Sunday, July 16, 2006

Festival of French Food - Bastille Day Street Fair in NYC

view of a street fair in New York City

New York summers and street fairs go together like, well, just about anything you can think of to combine. To the uninitiated, these may sound like great fun: food, crafts, vendors, etc. all in a few city blocks. To those who get to live with them, they are experienced with the same measure of ennui and tolerance of the many themed parades that close down Fifth Avenue several times a year. They shut down bus routes, cause detours, change well-laid plans, and cause mounds of frustration.

There is, however, one special fair that takes place each year on a Sunday in mid-July that draws out the folks who most likely don’t usually brave these spectacles. The Alliance Française in New York holds its Bastille Day celebration in Midtown Manhattan, taking over three blocks on 60th Street. Local proprietors, restaurants and many things French are featured.
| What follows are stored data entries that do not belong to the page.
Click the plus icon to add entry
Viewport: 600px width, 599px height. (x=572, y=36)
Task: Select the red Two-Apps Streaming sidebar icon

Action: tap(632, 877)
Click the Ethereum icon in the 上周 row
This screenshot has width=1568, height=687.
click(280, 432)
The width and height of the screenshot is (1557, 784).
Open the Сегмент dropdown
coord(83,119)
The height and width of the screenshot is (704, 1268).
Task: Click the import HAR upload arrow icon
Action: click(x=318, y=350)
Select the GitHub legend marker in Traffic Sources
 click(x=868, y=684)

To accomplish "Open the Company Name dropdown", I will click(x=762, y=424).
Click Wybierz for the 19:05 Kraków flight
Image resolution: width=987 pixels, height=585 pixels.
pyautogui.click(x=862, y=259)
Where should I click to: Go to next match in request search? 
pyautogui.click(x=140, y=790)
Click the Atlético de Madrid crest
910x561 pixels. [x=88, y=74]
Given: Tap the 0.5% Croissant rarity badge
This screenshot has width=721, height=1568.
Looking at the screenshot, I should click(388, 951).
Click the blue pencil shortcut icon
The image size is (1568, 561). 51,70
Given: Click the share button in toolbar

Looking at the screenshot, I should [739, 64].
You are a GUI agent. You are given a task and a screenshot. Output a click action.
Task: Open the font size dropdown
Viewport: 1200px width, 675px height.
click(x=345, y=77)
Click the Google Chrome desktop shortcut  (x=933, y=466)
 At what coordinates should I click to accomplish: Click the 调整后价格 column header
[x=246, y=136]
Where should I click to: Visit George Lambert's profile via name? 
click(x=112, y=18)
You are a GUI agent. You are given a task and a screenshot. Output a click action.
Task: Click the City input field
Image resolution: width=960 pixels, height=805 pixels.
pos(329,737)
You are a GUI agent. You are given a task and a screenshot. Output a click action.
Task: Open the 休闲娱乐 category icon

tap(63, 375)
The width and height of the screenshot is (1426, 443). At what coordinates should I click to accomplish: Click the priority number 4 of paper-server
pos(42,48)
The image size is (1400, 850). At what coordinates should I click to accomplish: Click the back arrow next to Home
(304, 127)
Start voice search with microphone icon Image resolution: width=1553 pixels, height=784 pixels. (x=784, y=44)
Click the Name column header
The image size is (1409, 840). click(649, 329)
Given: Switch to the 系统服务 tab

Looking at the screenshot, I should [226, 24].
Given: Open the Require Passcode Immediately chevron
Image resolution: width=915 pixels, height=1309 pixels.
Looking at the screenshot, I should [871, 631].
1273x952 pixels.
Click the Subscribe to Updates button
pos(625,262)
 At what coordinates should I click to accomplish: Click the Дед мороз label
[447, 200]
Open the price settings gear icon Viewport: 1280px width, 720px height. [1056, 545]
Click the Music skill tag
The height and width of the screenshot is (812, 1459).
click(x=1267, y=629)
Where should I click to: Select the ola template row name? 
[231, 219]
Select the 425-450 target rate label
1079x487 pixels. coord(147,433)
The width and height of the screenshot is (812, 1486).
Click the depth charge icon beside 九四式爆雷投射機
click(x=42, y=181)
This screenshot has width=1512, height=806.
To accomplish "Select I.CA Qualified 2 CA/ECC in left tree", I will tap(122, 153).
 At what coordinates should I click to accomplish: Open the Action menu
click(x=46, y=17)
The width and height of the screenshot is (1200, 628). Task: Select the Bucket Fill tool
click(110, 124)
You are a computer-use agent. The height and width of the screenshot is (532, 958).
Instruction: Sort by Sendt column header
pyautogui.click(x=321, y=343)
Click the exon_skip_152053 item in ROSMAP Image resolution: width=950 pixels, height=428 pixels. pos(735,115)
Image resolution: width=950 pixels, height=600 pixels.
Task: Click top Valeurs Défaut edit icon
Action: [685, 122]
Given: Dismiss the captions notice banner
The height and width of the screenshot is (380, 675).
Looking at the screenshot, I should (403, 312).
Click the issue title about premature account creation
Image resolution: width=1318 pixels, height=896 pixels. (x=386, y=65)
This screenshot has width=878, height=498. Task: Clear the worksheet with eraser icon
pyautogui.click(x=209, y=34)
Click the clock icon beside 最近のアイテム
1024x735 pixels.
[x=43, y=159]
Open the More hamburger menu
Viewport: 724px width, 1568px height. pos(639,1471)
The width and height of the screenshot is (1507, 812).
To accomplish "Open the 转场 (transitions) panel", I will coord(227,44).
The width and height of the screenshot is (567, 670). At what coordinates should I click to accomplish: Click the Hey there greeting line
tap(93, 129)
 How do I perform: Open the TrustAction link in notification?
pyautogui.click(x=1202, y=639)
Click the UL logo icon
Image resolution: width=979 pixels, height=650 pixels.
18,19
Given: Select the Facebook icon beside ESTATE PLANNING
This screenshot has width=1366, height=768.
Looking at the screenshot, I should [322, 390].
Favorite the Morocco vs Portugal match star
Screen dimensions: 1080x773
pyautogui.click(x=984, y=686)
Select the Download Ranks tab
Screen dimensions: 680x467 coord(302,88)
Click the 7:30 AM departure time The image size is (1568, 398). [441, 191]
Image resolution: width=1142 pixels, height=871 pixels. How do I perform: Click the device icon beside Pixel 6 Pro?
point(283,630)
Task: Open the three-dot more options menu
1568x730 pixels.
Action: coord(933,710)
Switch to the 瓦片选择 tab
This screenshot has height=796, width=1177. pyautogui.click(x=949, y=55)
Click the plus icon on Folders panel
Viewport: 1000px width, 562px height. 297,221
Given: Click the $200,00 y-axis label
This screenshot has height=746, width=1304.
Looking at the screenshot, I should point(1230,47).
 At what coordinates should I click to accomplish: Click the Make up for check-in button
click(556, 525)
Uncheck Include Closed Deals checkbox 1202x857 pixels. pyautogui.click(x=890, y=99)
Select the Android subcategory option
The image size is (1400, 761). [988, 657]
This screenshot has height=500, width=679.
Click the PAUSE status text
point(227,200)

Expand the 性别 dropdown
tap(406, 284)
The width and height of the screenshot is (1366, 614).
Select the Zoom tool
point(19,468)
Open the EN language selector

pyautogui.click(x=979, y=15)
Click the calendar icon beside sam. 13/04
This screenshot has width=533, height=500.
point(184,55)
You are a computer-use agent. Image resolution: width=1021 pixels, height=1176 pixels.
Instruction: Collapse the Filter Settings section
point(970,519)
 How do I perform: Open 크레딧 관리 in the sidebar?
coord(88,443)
I think that, without any proof whatsoever, this fair just might have the most great food per block of any of the ones to which I have been. Skip the kebobs, take a pass on the sausage and onion sandwiches, never mind the griddled corncakes with mozzarella, here are some photos of what you could have been eating today had you been in New York:

Crème Brûlée
Crêpes

Escargot
French Fries - um, not so sure why this stand is here...
Fruit Shakes - these guys are at every street fair!
North African Grill Table - the place with the longest line
 
So, how was I able to choose what to eat, given all these great choices? Well, I had a bit of an advantage in that I’ve been to this festival just about every year I’ve lived in New York. That means that I sort of knew what to expect and how to pace myself.  I have a tried and true strategy for approaching these things:
  • Figure out where the food is among all the other things that might be on display
  • Set a budget.  I usually do $20.00, which seems to cover most events
  • Walk both sides of the food displays; scope out prices and where there are duplicate offerings
  • Are there any must-try vendors?  What are they serving?
  • Decide what to buy.  Buy it.  Eat it.  This works even better if you are with friends, and you all chip in and share your acquisitions

This is what I ended up getting. I don’t think that I restricted my choices too much:

Crêpe with Shredded Duck
Brioche with Orange Flower-flavored Cream
Tuna Niçoise Sandwich

At the end of my mini-feast, I was left with $4.00. Hmm….what could I get with that? It was too little to buy a single lottery ticket to try to win a trip to France. The sweet crêpes would have put me a bit outside of my budget. Then, I remembered – aha! – Payard.
A New York sweets lovers stand-by, Payard on the Upper East Side is a standard-bearer. Ladies take tea there, children stand with their noses pressed against the glass cases staring at all the sugary goodies, trying to choose what they will have to eat after school. There's even a scene in a certain HBO show where a character is trying to pick what to have from all the pastries she sees. 
I had bought the brioche in the photo above for $4.00. Just look at this picture of all those from which I could select, each for that same sum:
I asked the person selling them about one of the tarts. “All of zees you can get in the store,” he said, “Buut, zis one, zis one, we maade ezpecially foor touday.”
“That sounds great,” I responded.
“I maade eet myself, today, zis mornigk,” he replied, with what seemed to be a little extra, personal flourish.
“I’ll take one to go,” I said. A sweet and a little bit of flirting, not a bad thing on a hot summer’s day! 
Cherry Claufouti
 

Bon Appétit!

*Editor’s Note:  This breaks my heart to type, even now, so many years after Payard has shut down, but the location on the UES closed several years after this post due to greedy landlord over leveraging the property and trying to charge an exorbitant rent for the restaurant space.  I still miss this place!

4 comments:

jax said...

ok, truthfully, there is quite a bit of french food i could do without (admittedly, cheese, heavy cream, and my stomach don't get along well these days!)...but crepes...yummy...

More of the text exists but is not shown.